Look at each line of the listing. Copy those that hold the string "screenshot".

# [Source records]
━━━━━━

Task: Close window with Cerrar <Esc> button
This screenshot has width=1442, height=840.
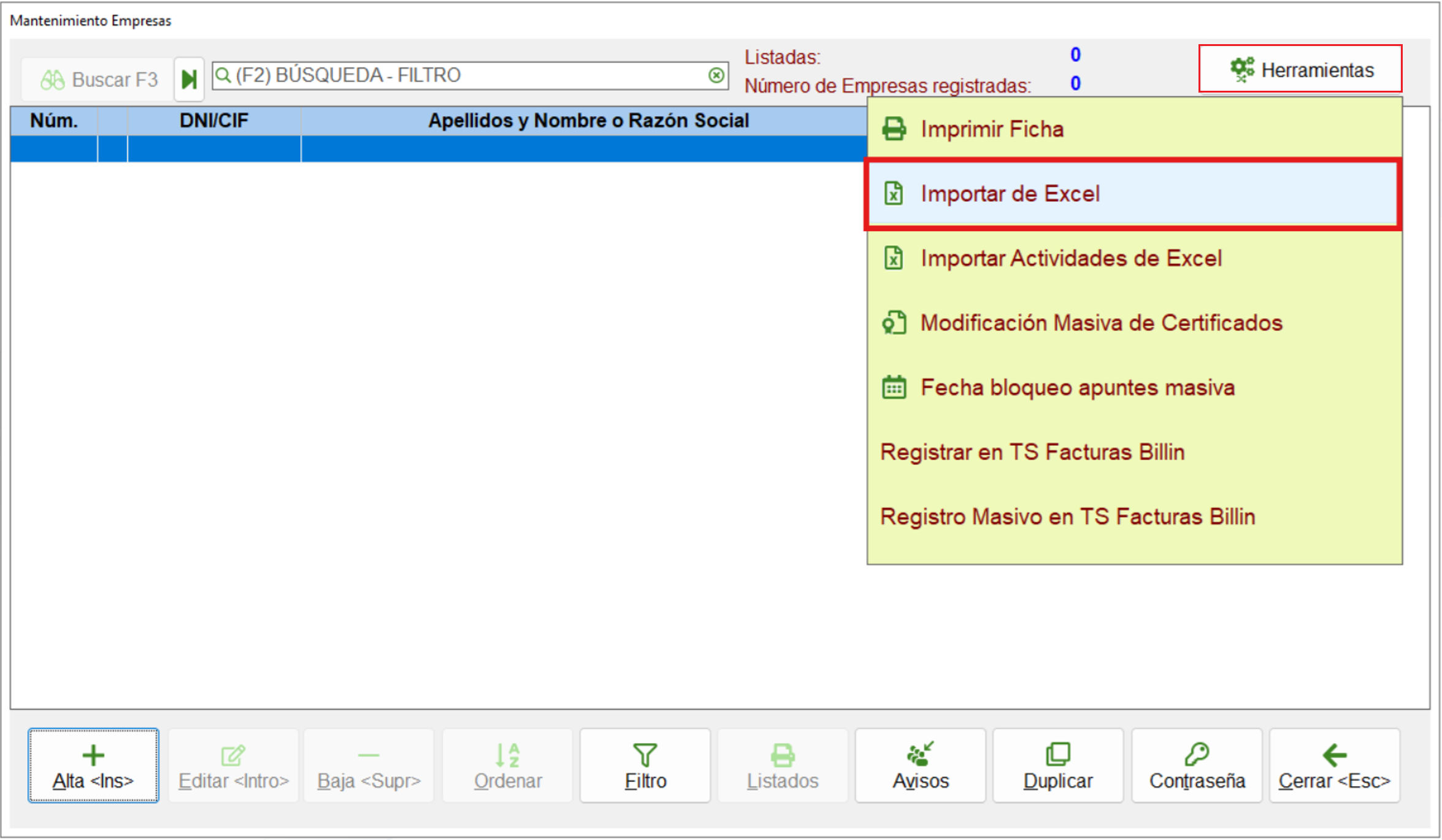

━━━━━━

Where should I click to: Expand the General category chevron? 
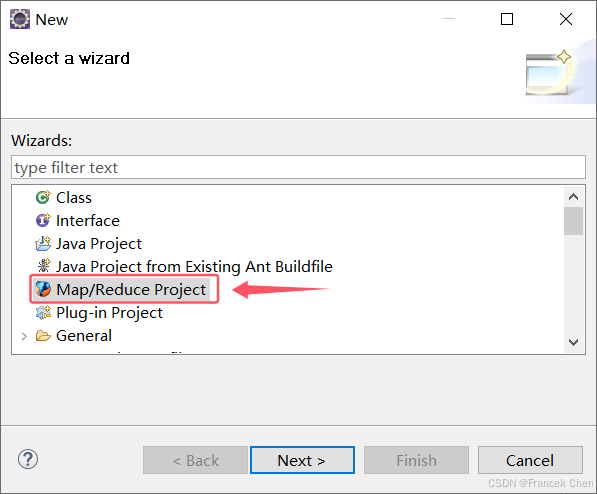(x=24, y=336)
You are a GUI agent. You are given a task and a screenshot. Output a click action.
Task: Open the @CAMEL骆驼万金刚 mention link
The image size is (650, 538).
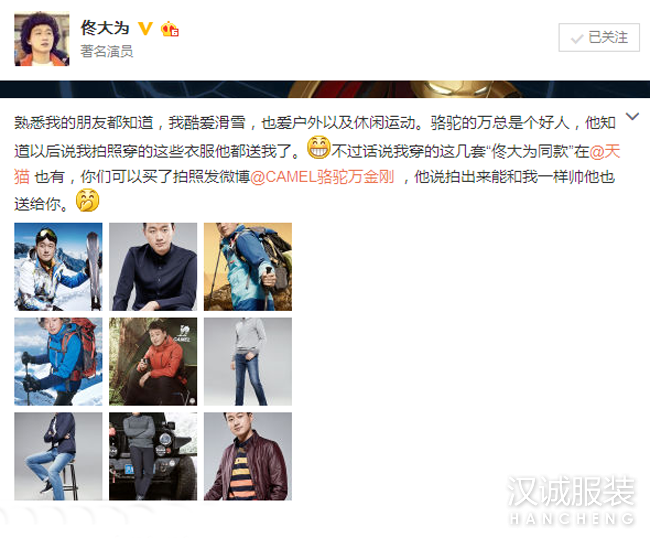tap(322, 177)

━━━━━━

# [Solution for this problem]
This screenshot has width=1442, height=840.
You are a GUI agent. You are given a task and a screenshot. Output a click action.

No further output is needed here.